- EXERCISE MATERIALS:
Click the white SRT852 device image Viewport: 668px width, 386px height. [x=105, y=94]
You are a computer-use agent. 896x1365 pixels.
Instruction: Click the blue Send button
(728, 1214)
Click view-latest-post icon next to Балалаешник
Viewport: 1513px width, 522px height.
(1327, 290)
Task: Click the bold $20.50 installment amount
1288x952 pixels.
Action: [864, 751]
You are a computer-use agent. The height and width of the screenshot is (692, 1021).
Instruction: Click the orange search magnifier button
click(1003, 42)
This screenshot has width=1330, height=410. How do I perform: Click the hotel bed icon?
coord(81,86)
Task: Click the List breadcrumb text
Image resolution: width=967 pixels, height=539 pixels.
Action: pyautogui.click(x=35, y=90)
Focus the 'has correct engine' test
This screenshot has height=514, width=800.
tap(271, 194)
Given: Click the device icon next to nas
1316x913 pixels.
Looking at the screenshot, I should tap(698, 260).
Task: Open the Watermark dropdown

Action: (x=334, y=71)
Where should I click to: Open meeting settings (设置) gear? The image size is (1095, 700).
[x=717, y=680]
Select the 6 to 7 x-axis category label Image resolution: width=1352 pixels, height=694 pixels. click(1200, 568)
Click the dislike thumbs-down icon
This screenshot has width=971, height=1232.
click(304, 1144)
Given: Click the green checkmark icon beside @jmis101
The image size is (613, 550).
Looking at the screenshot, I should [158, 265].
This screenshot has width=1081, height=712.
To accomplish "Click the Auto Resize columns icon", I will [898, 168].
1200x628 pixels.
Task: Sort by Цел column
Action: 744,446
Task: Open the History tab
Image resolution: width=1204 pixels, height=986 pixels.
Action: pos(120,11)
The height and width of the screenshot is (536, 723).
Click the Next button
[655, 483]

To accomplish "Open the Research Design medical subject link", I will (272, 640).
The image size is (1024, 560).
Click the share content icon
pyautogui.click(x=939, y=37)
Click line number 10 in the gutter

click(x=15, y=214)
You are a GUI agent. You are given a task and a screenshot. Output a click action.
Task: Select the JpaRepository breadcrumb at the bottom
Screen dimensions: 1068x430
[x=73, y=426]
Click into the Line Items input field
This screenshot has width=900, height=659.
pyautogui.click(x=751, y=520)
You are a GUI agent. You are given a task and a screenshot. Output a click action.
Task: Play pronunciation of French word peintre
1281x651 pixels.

- ACTIVITY: Filter the entries down to the lines that include the string "agent".

- WORKED SOLUTION:
You are a computer-use agent. 896x1365 pixels.
You are a computer-use agent. The height and width of the screenshot is (692, 1021).
You are a GUI agent. You are given a task and a screenshot. Output a click action.
You are a GUI agent. You are given a task and a screenshot. Output a click action.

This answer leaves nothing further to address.